## [TEXT SEGMENT]

━━━━━━━━━━

This whole structure of understanding has now been turned on its head. A project called ENCODE recently reported an intensive study of the transcripts (copies of RNA produced from the DNA) of just 1% of the human genome.1,2 Their findings include the following inferences:
- About 93% of the genome is transcribed (not 3%, as expected). Further study with more wide-ranging methods may raise this figure to 100%. Because much energy and coordination is required for transcription this means that probably the whole genome is used by the cell and there is no such thing as ‘junk DNA’.
- Exons are not gene-specific but are modules that can be joined to many different RNA transcripts. One exon (i.e. one part of one gene) can be used in combination with up to 33 different genes located on 14 different chromosomes. This means that one exon can specify one part shared in common by many different proteins.

━━━━━━━━━━

## [SOURCE DATA]
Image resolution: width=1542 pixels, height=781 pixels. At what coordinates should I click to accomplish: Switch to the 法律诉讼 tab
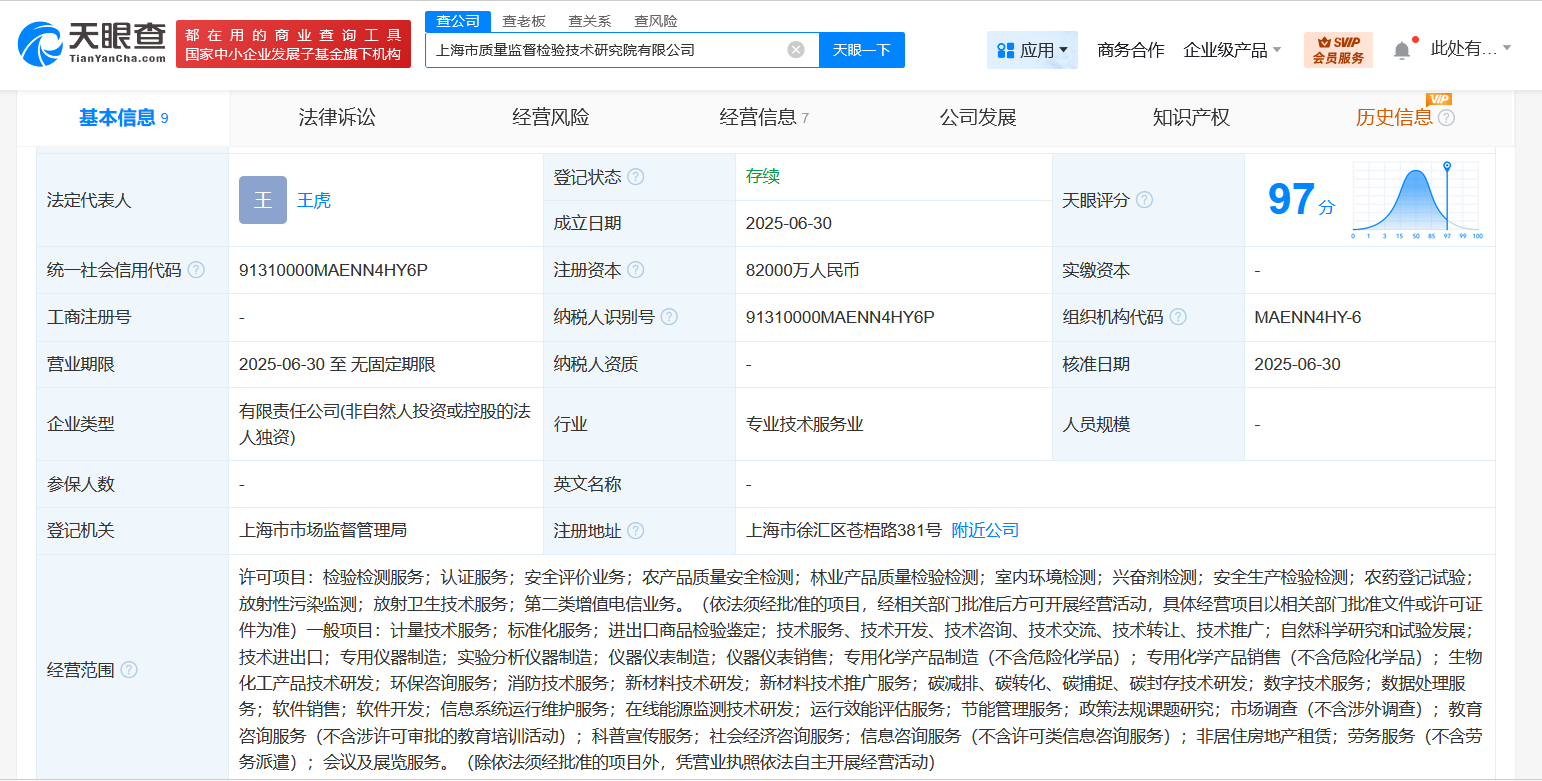(337, 118)
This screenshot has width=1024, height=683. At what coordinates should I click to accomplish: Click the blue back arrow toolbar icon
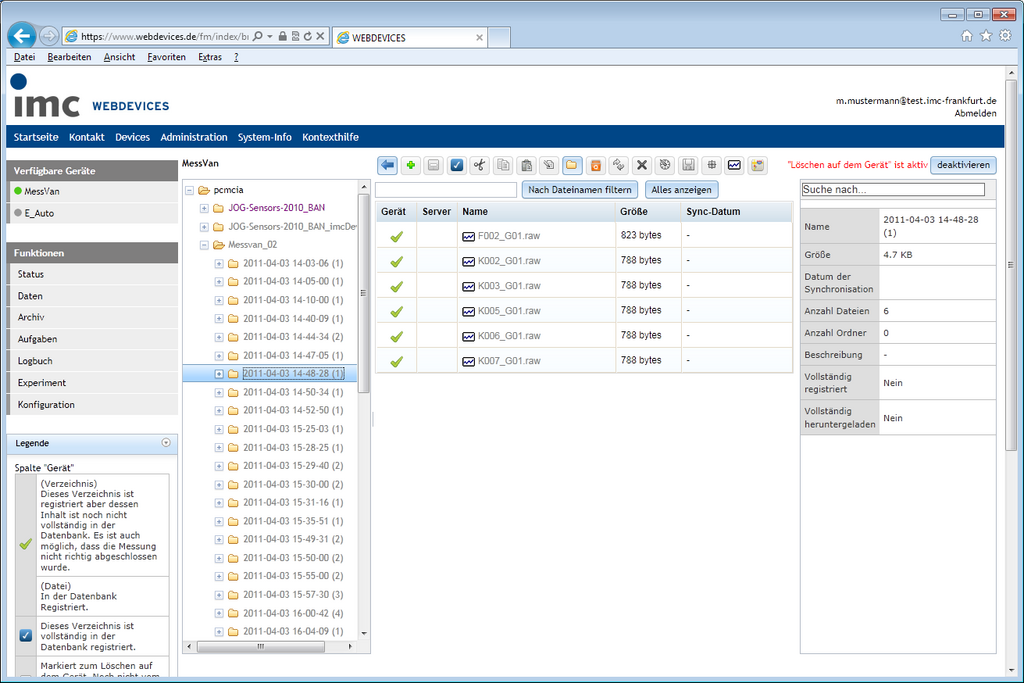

━━━━━━━━━━

## [BRIEF A]
Quote the ENCODE passage from "- Exons are" up to and including "many different proteins.".
## [BRIEF B]
Continue the ENCODE passage, starting right after its final sentence.

## [EXERCISE ANSWER A]
- Exons are not gene-specific but are modules that can be joined to many different RNA transcripts. One exon (i.e. one part of one gene) can be used in combination with up to 33 different genes located on 14 different chromosomes. This means that one exon can specify one part shared in common by many different proteins.

## [EXERCISE ANSWER B]
- There is no ‘beads on a string’ linear arrangement of genes, but rather an interleaved structure of overlapping segments, with typically 5, 7, 9 or more transcripts coming from the one ‘gene’.
- Not just one strand, but both strands (sense and anti-sense) of the DNA are fully transcribed.
- Transcription proceeds not just one way but both backwards and forwards.
- Transcription factors can be tens or hundreds of thousands of base-pairs away from the gene that they control, even on different chromosomes.
- There is not just one START site, but many, in each particular gene region.
- There is not just one transcription triggering (switching) system for each region, but many.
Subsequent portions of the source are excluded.